- Records for the task
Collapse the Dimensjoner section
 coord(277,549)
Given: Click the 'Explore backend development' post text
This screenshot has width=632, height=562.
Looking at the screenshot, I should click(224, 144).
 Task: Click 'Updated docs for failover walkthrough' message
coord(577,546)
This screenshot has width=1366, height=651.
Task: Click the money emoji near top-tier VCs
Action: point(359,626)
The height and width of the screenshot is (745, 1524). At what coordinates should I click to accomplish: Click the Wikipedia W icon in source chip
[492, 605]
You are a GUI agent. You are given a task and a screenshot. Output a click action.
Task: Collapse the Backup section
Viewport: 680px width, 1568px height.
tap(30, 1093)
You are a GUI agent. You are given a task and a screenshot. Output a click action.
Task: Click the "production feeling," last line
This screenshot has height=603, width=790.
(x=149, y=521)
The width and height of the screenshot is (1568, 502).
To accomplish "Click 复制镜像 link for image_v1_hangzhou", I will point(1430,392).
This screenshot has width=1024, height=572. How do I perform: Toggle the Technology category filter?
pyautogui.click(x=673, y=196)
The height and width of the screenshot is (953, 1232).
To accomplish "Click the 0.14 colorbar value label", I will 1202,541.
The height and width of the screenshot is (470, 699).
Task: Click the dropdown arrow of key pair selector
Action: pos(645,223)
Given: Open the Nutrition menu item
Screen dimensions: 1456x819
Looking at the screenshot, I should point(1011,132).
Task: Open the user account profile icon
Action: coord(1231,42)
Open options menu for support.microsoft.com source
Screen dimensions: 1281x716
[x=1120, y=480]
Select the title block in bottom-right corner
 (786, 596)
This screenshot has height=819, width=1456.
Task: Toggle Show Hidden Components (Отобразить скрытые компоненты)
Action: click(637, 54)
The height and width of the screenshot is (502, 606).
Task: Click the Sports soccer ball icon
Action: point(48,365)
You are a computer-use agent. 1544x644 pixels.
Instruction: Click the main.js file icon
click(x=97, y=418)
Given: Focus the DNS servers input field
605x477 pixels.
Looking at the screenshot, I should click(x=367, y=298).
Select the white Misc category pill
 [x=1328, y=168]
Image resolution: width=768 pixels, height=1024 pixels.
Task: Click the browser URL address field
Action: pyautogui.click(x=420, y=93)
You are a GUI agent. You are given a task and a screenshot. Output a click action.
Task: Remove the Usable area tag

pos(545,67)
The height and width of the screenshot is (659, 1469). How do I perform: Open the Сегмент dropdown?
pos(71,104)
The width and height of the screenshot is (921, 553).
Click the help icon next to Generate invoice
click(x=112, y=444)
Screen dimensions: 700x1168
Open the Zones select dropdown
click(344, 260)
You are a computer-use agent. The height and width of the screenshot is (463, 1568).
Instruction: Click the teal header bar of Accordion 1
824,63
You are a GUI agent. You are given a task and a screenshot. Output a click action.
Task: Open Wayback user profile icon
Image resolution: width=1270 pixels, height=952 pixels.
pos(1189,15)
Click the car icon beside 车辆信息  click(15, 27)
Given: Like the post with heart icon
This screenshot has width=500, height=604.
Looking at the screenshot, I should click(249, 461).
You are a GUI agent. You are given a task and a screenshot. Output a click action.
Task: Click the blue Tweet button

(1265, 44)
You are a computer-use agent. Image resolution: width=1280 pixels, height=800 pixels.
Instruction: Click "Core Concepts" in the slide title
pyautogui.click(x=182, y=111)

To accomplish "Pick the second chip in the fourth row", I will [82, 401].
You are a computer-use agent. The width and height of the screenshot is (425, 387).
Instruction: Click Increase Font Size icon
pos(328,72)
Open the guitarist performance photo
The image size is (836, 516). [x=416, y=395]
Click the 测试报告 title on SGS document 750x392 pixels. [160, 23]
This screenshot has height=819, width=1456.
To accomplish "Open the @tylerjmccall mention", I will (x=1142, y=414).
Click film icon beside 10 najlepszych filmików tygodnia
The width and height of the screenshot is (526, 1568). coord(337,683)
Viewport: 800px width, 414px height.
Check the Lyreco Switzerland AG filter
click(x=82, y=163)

- Assigned task
Output the data in full, please, exactly as written.

- Solution for this task
Collapse the Dimensjoner section
 coord(277,549)
Given: Click the 'Explore backend development' post text
This screenshot has width=632, height=562.
Looking at the screenshot, I should click(224, 144).
 Task: Click 'Updated docs for failover walkthrough' message
coord(577,546)
This screenshot has width=1366, height=651.
Task: Click the money emoji near top-tier VCs
Action: point(359,626)
The height and width of the screenshot is (745, 1524). At what coordinates should I click to accomplish: Click the Wikipedia W icon in source chip
[492, 605]
You are a GUI agent. You are given a task and a screenshot. Output a click action.
Task: Collapse the Backup section
Viewport: 680px width, 1568px height.
tap(30, 1093)
You are a GUI agent. You are given a task and a screenshot. Output a click action.
Task: Click the "production feeling," last line
This screenshot has height=603, width=790.
(x=149, y=521)
The width and height of the screenshot is (1568, 502).
To accomplish "Click 复制镜像 link for image_v1_hangzhou", I will point(1430,392).
This screenshot has width=1024, height=572. How do I perform: Toggle the Technology category filter?
pyautogui.click(x=673, y=196)
The height and width of the screenshot is (953, 1232).
To accomplish "Click the 0.14 colorbar value label", I will 1202,541.
The height and width of the screenshot is (470, 699).
Task: Click the dropdown arrow of key pair selector
Action: pos(645,223)
Given: Open the Nutrition menu item
Screen dimensions: 1456x819
Looking at the screenshot, I should point(1011,132).
Task: Open the user account profile icon
Action: coord(1231,42)
Open options menu for support.microsoft.com source
Screen dimensions: 1281x716
[x=1120, y=480]
Select the title block in bottom-right corner
 (786, 596)
This screenshot has height=819, width=1456.
Task: Toggle Show Hidden Components (Отобразить скрытые компоненты)
Action: click(637, 54)
The height and width of the screenshot is (502, 606).
Task: Click the Sports soccer ball icon
Action: point(48,365)
You are a computer-use agent. 1544x644 pixels.
Instruction: Click the main.js file icon
click(x=97, y=418)
Given: Focus the DNS servers input field
605x477 pixels.
Looking at the screenshot, I should click(x=367, y=298).
Select the white Misc category pill
 [x=1328, y=168]
Image resolution: width=768 pixels, height=1024 pixels.
Task: Click the browser URL address field
Action: pyautogui.click(x=420, y=93)
You are a GUI agent. You are given a task and a screenshot. Output a click action.
Task: Remove the Usable area tag

pos(545,67)
The height and width of the screenshot is (659, 1469). How do I perform: Open the Сегмент dropdown?
pos(71,104)
The width and height of the screenshot is (921, 553).
Click the help icon next to Generate invoice
click(x=112, y=444)
Screen dimensions: 700x1168
Open the Zones select dropdown
click(344, 260)
You are a computer-use agent. The height and width of the screenshot is (463, 1568).
Instruction: Click the teal header bar of Accordion 1
824,63
You are a GUI agent. You are given a task and a screenshot. Output a click action.
Task: Open Wayback user profile icon
Image resolution: width=1270 pixels, height=952 pixels.
pos(1189,15)
Click the car icon beside 车辆信息  click(15, 27)
Given: Like the post with heart icon
This screenshot has width=500, height=604.
Looking at the screenshot, I should click(249, 461).
You are a GUI agent. You are given a task and a screenshot. Output a click action.
Task: Click the blue Tweet button

(1265, 44)
You are a computer-use agent. Image resolution: width=1280 pixels, height=800 pixels.
Instruction: Click "Core Concepts" in the slide title
pyautogui.click(x=182, y=111)

To accomplish "Pick the second chip in the fourth row", I will [82, 401].
You are a computer-use agent. The width and height of the screenshot is (425, 387).
Instruction: Click Increase Font Size icon
pos(328,72)
Open the guitarist performance photo
The image size is (836, 516). [x=416, y=395]
Click the 测试报告 title on SGS document 750x392 pixels. [160, 23]
This screenshot has height=819, width=1456.
To accomplish "Open the @tylerjmccall mention", I will (x=1142, y=414).
Click film icon beside 10 najlepszych filmików tygodnia
The width and height of the screenshot is (526, 1568). coord(337,683)
Viewport: 800px width, 414px height.
Check the Lyreco Switzerland AG filter
click(x=82, y=163)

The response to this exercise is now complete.